I dig my fingers into his wounded flesh again, making him jerk and wince, probably spilling more of his blood. Before I lean up and state, “Or the other other option is you don’t use me for revenge like I’m some object and let me the fuck go.”

He emits a wordless growl in response, which I think is the result of me pressing on his wound again.

Despite everything, guilt stings me, but I don’t ease up on the pressure.

No matter how much blood I seem to be getting on my fingers.

He needs to learn his lesson. He needs to hurt. Shame on me for wavering.

Frustrated, I ask, “You weren’t really sleeping, were you?”

His nostrils flare again with a large, painful breath. “Just nodded off for a second.”

“You never sleep.”

He grunts his agreement.

I frown. “When was the last time you slept?”

“In my cell.”

I gasp. “So you… You haven’t slept in a week?”

His jaw clenches for a second. “Quit lookin’ at me like I’m a freak.”

My eyes go wide. “No, I wasn’t. I—”

An expression passes through his features that bunches his brow and makes his cheekbones seem even darker and flushed in the dying embers.

“I can’t seem to fall asleep, all right?

Not on the outside. Where everything’s so fuckin’ open.

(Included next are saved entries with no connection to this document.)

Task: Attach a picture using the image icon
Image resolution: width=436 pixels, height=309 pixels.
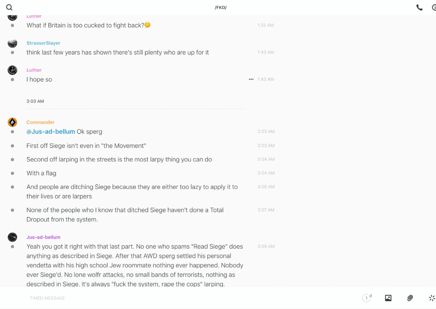Action: (x=388, y=298)
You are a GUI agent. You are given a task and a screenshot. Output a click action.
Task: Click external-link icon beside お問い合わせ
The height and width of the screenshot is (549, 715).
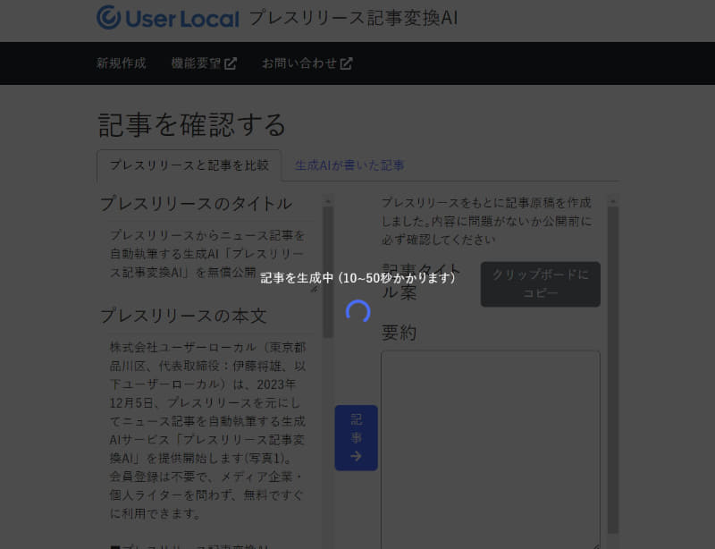345,63
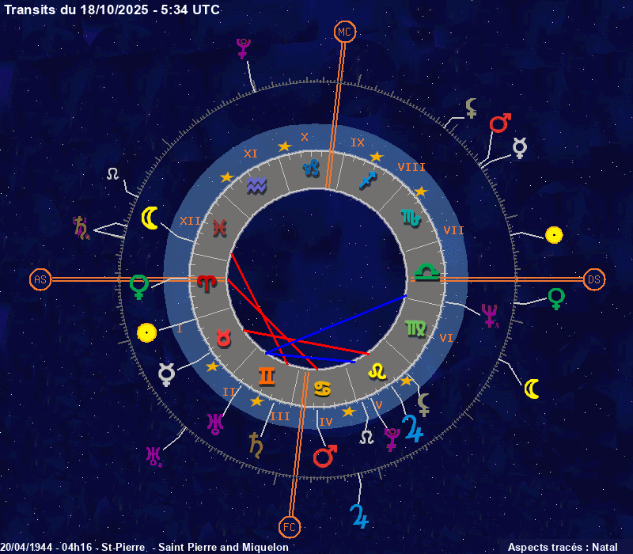
Task: Click the yellow Sun symbol near house VII
Action: pos(554,234)
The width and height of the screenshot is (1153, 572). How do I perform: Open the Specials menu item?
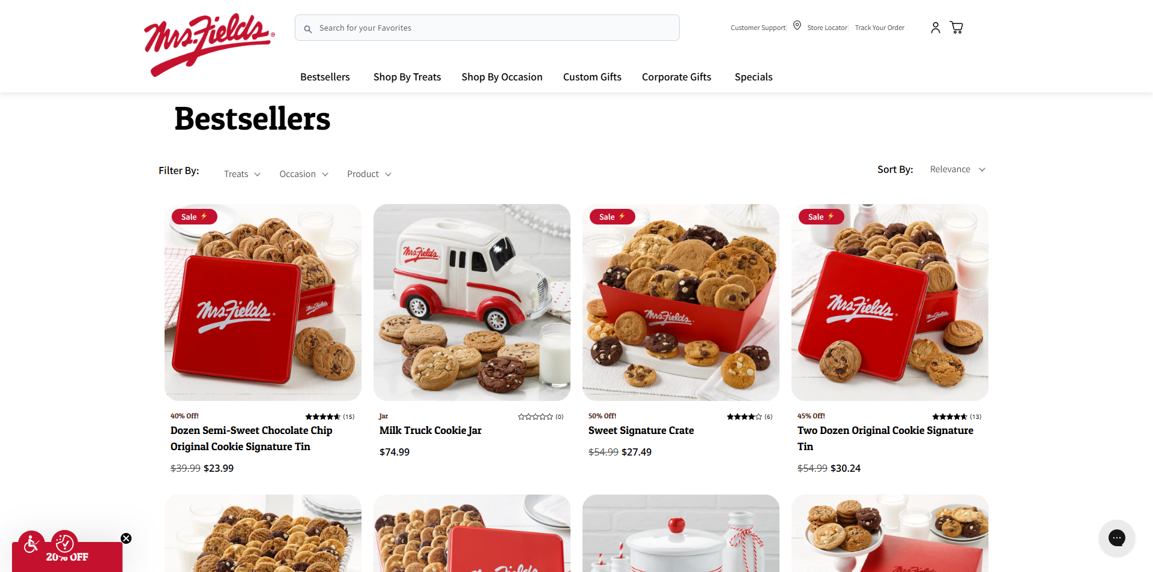click(x=754, y=77)
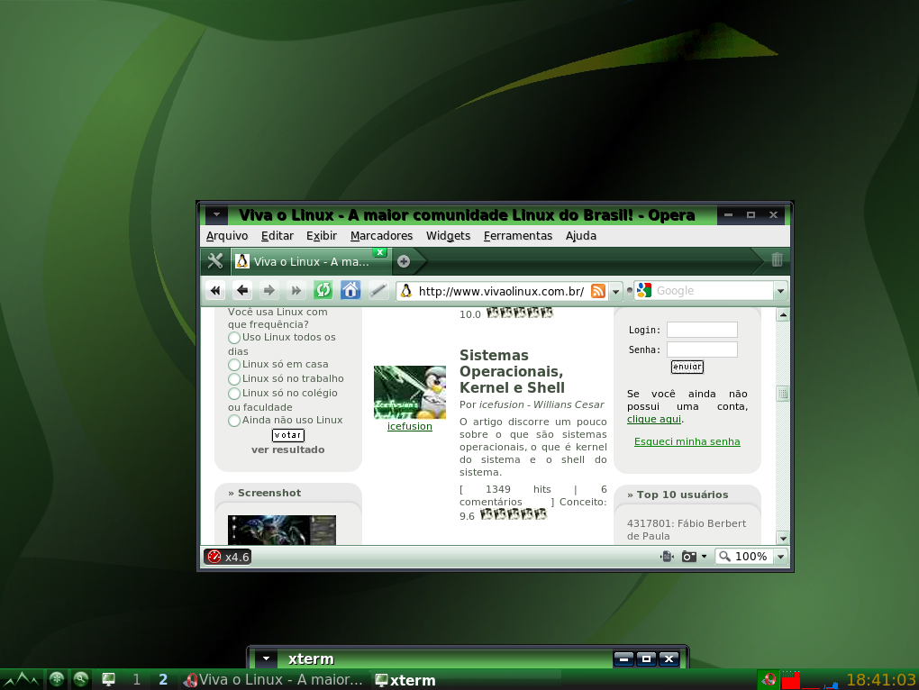
Task: Click the Rewind navigation icon
Action: click(215, 291)
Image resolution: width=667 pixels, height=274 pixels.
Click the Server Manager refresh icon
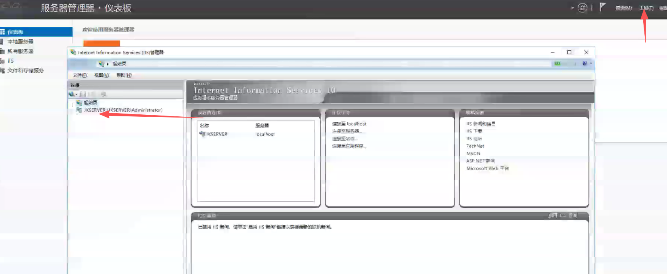click(582, 8)
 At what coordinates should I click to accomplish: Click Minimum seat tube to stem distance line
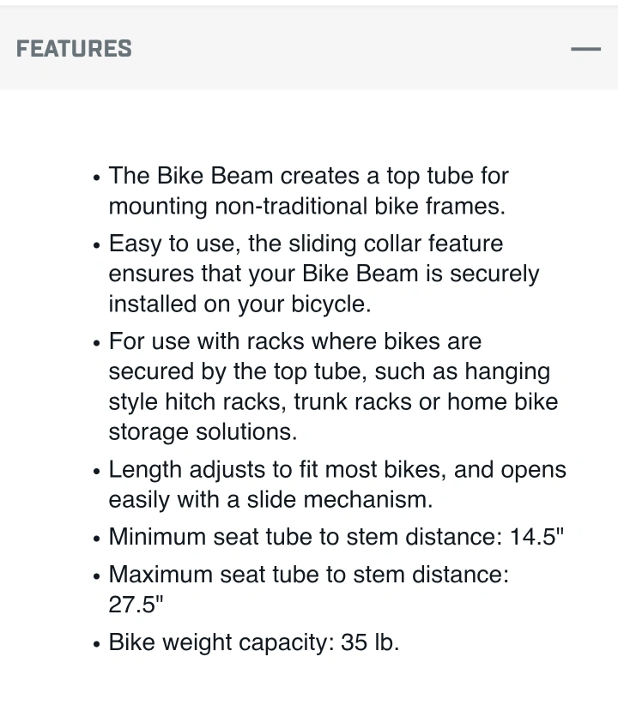336,537
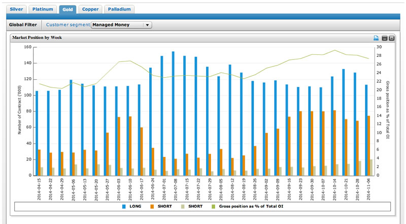Open the Copper tab
This screenshot has width=406, height=224.
click(90, 9)
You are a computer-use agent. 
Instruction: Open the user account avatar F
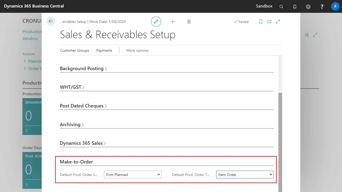[x=335, y=6]
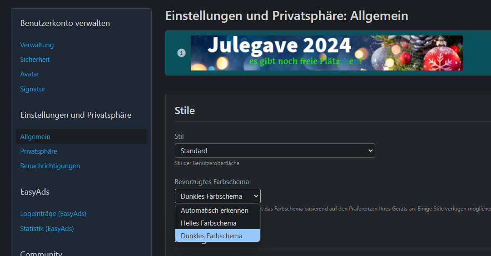The height and width of the screenshot is (256, 491).
Task: Click the Benutzerkonto verwalten sidebar heading
Action: (65, 23)
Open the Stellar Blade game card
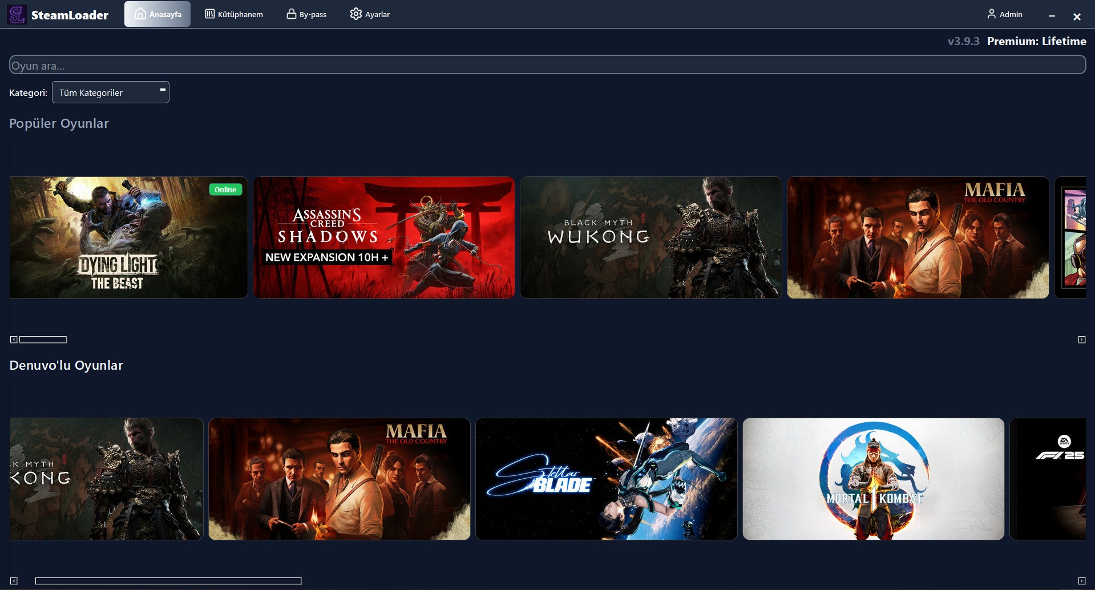This screenshot has height=590, width=1095. [606, 479]
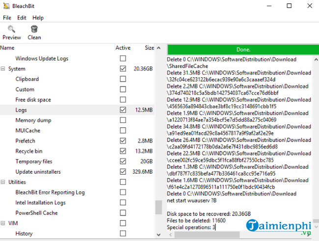Viewport: 319px width, 241px height.
Task: Collapse the System category
Action: (3, 69)
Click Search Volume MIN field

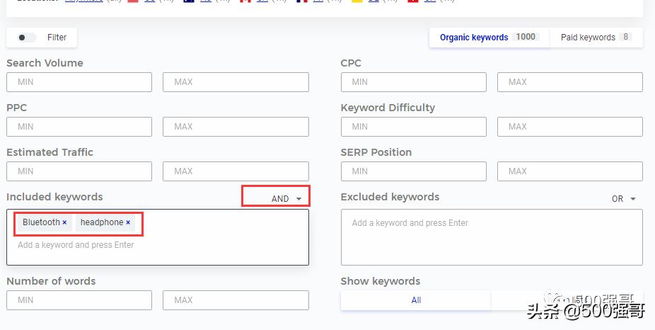[79, 82]
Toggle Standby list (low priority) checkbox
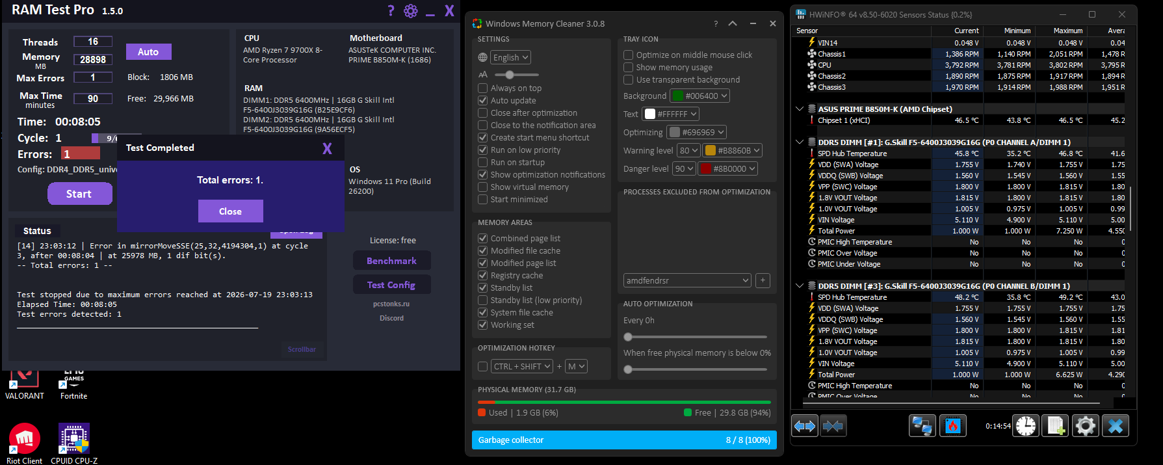1163x465 pixels. pyautogui.click(x=483, y=300)
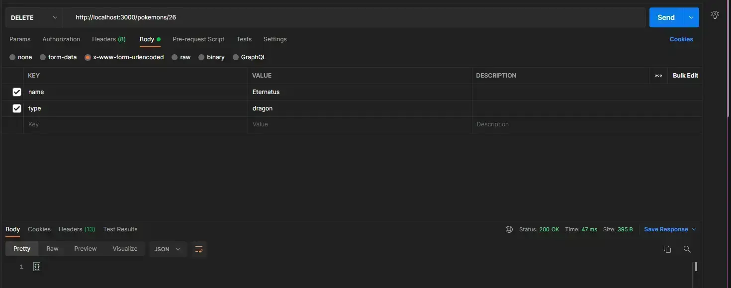731x288 pixels.
Task: Open the response Test Results tab
Action: (120, 229)

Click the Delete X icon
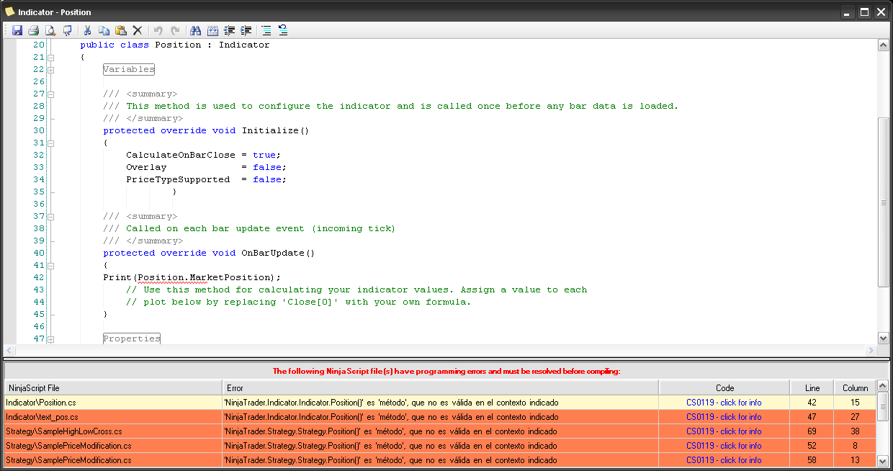point(137,30)
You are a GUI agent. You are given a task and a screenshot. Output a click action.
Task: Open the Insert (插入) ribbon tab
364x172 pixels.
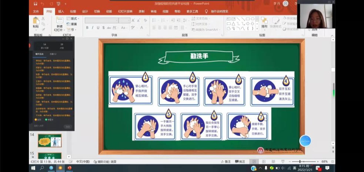click(x=61, y=11)
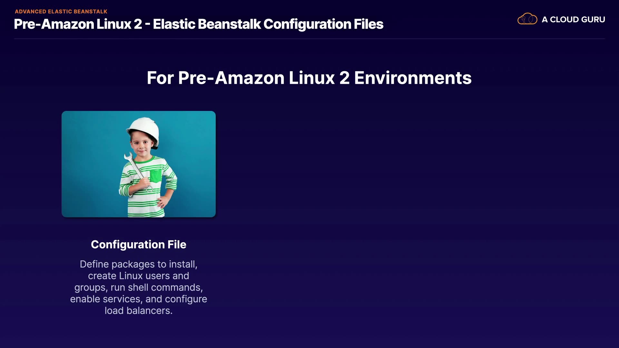Image resolution: width=619 pixels, height=348 pixels.
Task: Click the "Define packages to install," line
Action: click(x=139, y=264)
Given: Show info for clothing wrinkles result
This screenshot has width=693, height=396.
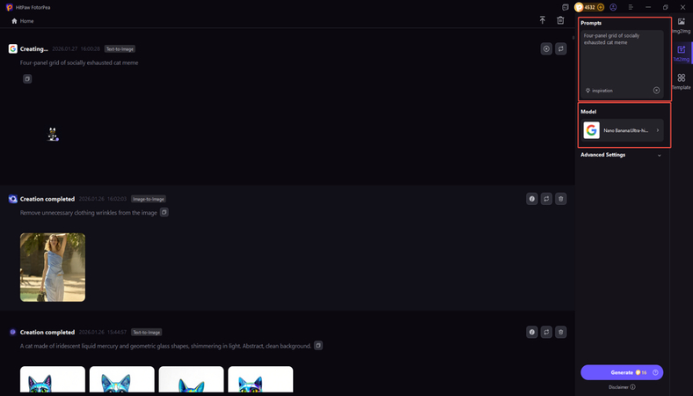Looking at the screenshot, I should pos(532,199).
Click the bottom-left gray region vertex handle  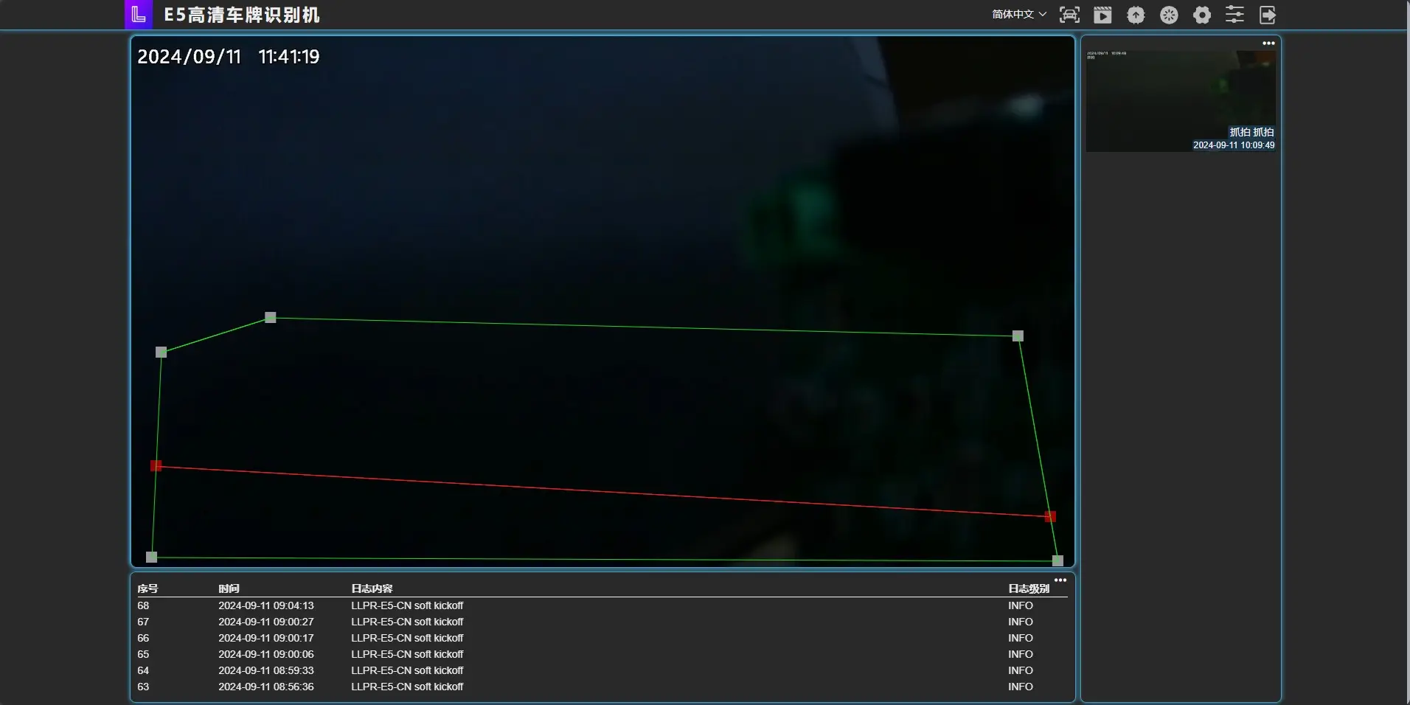151,557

There’s so much fuckin’ air and sky and goddamn people that I’m choking with it all. The only time…”

I flick my eyes back and forth between his. “The only time what?”

His brow bunches deeper and that flush on his cheekbones grows. And for a few seconds, all he does is look down at me with irritation bordering on anger. Then, “The only time I seem to drift off is when I”—he takes in a sharp, angry breath—“when I’m able to smell you.”

“What?”

His jaw moves as if he’s trying to grind his words into dust. “Your scent.”

“W-what about it?”

“It’s thicker,” he grunts, the words ripped out of his chest almost. “When you sleep. You also seem to toss and turn. A lot. Spillin’ your hair everywhere.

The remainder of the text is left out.